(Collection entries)
============
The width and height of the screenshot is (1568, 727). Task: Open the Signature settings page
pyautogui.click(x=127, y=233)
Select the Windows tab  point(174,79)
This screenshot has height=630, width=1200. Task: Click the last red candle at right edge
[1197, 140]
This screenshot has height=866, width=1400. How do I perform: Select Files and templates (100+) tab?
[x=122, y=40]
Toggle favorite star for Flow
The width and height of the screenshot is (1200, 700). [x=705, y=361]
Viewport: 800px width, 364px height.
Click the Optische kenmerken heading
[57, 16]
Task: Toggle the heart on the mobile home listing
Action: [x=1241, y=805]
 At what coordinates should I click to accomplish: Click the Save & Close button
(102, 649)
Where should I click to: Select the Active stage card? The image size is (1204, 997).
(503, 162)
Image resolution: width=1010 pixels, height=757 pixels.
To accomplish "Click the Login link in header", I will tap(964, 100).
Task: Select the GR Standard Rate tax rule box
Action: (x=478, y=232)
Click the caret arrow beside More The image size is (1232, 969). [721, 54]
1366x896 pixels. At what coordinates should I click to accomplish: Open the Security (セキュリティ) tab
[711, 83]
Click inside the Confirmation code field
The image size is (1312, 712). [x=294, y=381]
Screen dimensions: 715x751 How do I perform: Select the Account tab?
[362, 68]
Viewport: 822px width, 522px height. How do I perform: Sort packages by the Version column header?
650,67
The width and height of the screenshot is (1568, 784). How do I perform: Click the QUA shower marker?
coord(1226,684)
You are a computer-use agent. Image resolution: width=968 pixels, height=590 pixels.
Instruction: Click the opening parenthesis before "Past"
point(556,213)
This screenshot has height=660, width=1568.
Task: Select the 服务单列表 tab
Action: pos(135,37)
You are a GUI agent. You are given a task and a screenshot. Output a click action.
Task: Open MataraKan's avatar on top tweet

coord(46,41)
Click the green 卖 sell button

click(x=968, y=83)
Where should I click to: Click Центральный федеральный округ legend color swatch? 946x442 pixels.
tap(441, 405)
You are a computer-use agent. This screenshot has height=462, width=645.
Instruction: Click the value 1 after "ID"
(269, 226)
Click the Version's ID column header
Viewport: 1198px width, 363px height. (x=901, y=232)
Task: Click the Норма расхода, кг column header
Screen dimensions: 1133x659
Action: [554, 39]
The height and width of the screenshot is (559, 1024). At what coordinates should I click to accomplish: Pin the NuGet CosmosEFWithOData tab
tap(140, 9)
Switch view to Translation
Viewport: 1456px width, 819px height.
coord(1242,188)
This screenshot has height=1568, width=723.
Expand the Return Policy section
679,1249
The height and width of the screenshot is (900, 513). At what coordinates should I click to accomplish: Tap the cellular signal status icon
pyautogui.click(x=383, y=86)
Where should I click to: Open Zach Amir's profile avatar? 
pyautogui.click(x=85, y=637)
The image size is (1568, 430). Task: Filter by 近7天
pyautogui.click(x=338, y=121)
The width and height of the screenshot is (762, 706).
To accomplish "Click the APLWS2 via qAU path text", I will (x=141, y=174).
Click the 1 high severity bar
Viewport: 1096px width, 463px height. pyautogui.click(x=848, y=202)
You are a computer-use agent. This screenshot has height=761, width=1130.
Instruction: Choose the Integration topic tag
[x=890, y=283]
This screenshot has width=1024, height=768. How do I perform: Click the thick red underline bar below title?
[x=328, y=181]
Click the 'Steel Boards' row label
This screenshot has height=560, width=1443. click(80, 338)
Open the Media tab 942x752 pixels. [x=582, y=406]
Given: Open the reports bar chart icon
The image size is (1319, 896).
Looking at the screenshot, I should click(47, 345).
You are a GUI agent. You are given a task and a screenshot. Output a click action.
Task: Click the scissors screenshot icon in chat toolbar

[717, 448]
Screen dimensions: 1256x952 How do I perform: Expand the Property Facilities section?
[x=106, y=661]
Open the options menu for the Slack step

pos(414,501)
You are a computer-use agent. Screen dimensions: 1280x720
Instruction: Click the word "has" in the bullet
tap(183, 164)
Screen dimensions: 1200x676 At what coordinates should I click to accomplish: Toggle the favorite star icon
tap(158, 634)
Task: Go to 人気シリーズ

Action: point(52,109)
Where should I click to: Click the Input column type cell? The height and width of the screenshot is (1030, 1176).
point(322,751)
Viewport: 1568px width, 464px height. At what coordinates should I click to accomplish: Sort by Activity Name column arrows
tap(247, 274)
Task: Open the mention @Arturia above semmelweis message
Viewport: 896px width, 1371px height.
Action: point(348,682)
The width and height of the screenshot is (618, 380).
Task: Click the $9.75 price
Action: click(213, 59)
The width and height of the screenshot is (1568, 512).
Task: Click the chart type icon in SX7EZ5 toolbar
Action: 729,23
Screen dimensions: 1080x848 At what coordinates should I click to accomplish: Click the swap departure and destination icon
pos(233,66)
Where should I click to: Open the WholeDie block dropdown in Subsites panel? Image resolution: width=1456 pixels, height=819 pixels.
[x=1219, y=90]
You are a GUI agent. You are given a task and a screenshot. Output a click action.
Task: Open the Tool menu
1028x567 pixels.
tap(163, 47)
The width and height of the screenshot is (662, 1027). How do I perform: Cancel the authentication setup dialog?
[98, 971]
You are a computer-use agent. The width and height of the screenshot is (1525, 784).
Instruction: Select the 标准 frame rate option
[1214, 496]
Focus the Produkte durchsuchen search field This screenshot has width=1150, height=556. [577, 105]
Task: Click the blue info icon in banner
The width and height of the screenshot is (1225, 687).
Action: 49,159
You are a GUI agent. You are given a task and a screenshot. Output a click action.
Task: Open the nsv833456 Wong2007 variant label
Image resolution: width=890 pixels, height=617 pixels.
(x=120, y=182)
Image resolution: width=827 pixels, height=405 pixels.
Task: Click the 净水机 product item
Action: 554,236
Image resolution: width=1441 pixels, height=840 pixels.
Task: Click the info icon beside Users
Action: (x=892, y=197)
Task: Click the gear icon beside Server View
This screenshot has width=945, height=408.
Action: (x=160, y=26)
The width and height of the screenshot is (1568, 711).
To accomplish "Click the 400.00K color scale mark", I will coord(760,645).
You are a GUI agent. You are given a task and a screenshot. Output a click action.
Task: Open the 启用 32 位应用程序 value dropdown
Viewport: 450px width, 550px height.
============
Reproduce the records above, substituting "interface agent" for every instance of "GUI agent" and leaving all other text unchanged.

Answer:
The width and height of the screenshot is (1568, 727). Task: Open the Signature settings page
pyautogui.click(x=127, y=233)
Select the Windows tab  point(174,79)
This screenshot has height=630, width=1200. Task: Click the last red candle at right edge
[1197, 140]
This screenshot has height=866, width=1400. How do I perform: Select Files and templates (100+) tab?
[x=122, y=40]
Toggle favorite star for Flow
The width and height of the screenshot is (1200, 700). [x=705, y=361]
Viewport: 800px width, 364px height.
Click the Optische kenmerken heading
[57, 16]
Task: Toggle the heart on the mobile home listing
Action: [x=1241, y=805]
 At what coordinates should I click to accomplish: Click the Save & Close button
(102, 649)
Where should I click to: Select the Active stage card? The image size is (1204, 997).
(503, 162)
Image resolution: width=1010 pixels, height=757 pixels.
To accomplish "Click the Login link in header", I will tap(964, 100).
Task: Select the GR Standard Rate tax rule box
Action: (x=478, y=232)
Click the caret arrow beside More The image size is (1232, 969). [721, 54]
1366x896 pixels. At what coordinates should I click to accomplish: Open the Security (セキュリティ) tab
[711, 83]
Click inside the Confirmation code field
The image size is (1312, 712). [x=294, y=381]
Screen dimensions: 715x751 How do I perform: Select the Account tab?
[362, 68]
Viewport: 822px width, 522px height. How do I perform: Sort packages by the Version column header?
650,67
The width and height of the screenshot is (1568, 784). How do I perform: Click the QUA shower marker?
coord(1226,684)
You are a computer-use agent. Image resolution: width=968 pixels, height=590 pixels.
Instruction: Click the opening parenthesis before "Past"
point(556,213)
This screenshot has height=660, width=1568.
Task: Select the 服务单列表 tab
Action: pos(135,37)
You are a interface agent. You are given a task and a screenshot. Output a click action.
Task: Open MataraKan's avatar on top tweet

coord(46,41)
Click the green 卖 sell button

click(x=968, y=83)
Where should I click to: Click Центральный федеральный округ legend color swatch? 946x442 pixels.
tap(441, 405)
You are a computer-use agent. This screenshot has height=462, width=645.
Instruction: Click the value 1 after "ID"
(269, 226)
Click the Version's ID column header
Viewport: 1198px width, 363px height. (x=901, y=232)
Task: Click the Норма расхода, кг column header
Screen dimensions: 1133x659
Action: [554, 39]
The height and width of the screenshot is (559, 1024). At what coordinates should I click to accomplish: Pin the NuGet CosmosEFWithOData tab
tap(140, 9)
Switch view to Translation
Viewport: 1456px width, 819px height.
coord(1242,188)
This screenshot has height=1568, width=723.
Expand the Return Policy section
679,1249
The height and width of the screenshot is (900, 513). At what coordinates should I click to accomplish: Tap the cellular signal status icon
pyautogui.click(x=383, y=86)
Where should I click to: Open Zach Amir's profile avatar? 
pyautogui.click(x=85, y=637)
The image size is (1568, 430). Task: Filter by 近7天
pyautogui.click(x=338, y=121)
The width and height of the screenshot is (762, 706).
To accomplish "Click the APLWS2 via qAU path text", I will (x=141, y=174).
Click the 1 high severity bar
Viewport: 1096px width, 463px height. pyautogui.click(x=848, y=202)
You are a computer-use agent. This screenshot has height=761, width=1130.
Instruction: Choose the Integration topic tag
[x=890, y=283]
This screenshot has width=1024, height=768. How do I perform: Click the thick red underline bar below title?
[x=328, y=181]
Click the 'Steel Boards' row label
This screenshot has height=560, width=1443. click(80, 338)
Open the Media tab 942x752 pixels. [x=582, y=406]
Given: Open the reports bar chart icon
The image size is (1319, 896).
Looking at the screenshot, I should click(47, 345).
You are a interface agent. You are given a task and a screenshot. Output a click action.
Task: Click the scissors screenshot icon in chat toolbar

[717, 448]
Screen dimensions: 1256x952 How do I perform: Expand the Property Facilities section?
[x=106, y=661]
Open the options menu for the Slack step

pos(414,501)
You are a computer-use agent. Screen dimensions: 1280x720
Instruction: Click the word "has" in the bullet
tap(183, 164)
Screen dimensions: 1200x676 At what coordinates should I click to accomplish: Toggle the favorite star icon
tap(158, 634)
Task: Go to 人気シリーズ

Action: point(52,109)
Where should I click to: Click the Input column type cell? The height and width of the screenshot is (1030, 1176).
point(322,751)
Viewport: 1568px width, 464px height. At what coordinates should I click to accomplish: Sort by Activity Name column arrows
tap(247, 274)
Task: Open the mention @Arturia above semmelweis message
Viewport: 896px width, 1371px height.
Action: point(348,682)
The width and height of the screenshot is (618, 380).
Task: Click the $9.75 price
Action: click(213, 59)
The width and height of the screenshot is (1568, 512).
Task: Click the chart type icon in SX7EZ5 toolbar
Action: 729,23
Screen dimensions: 1080x848 At what coordinates should I click to accomplish: Click the swap departure and destination icon
pos(233,66)
Where should I click to: Open the WholeDie block dropdown in Subsites panel? Image resolution: width=1456 pixels, height=819 pixels.
[x=1219, y=90]
You are a interface agent. You are given a task and a screenshot. Output a click action.
Task: Open the Tool menu
1028x567 pixels.
tap(163, 47)
The width and height of the screenshot is (662, 1027). How do I perform: Cancel the authentication setup dialog?
[98, 971]
You are a computer-use agent. The width and height of the screenshot is (1525, 784).
Instruction: Select the 标准 frame rate option
[1214, 496]
Focus the Produkte durchsuchen search field This screenshot has width=1150, height=556. [577, 105]
Task: Click the blue info icon in banner
The width and height of the screenshot is (1225, 687).
Action: 49,159
You are a interface agent. You are given a task and a screenshot. Output a click action.
Task: Open the nsv833456 Wong2007 variant label
Image resolution: width=890 pixels, height=617 pixels.
(x=120, y=182)
Image resolution: width=827 pixels, height=405 pixels.
Task: Click the 净水机 product item
Action: 554,236
Image resolution: width=1441 pixels, height=840 pixels.
Task: Click the info icon beside Users
Action: (x=892, y=197)
Task: Click the gear icon beside Server View
This screenshot has width=945, height=408.
Action: (x=160, y=26)
The width and height of the screenshot is (1568, 711).
To accomplish "Click the 400.00K color scale mark", I will coord(760,645).
You are a interface agent. You are given a task and a screenshot. Output a click action.
Task: Open the 启用 32 位应用程序 value dropdown
Viewport: 450px width, 550px height.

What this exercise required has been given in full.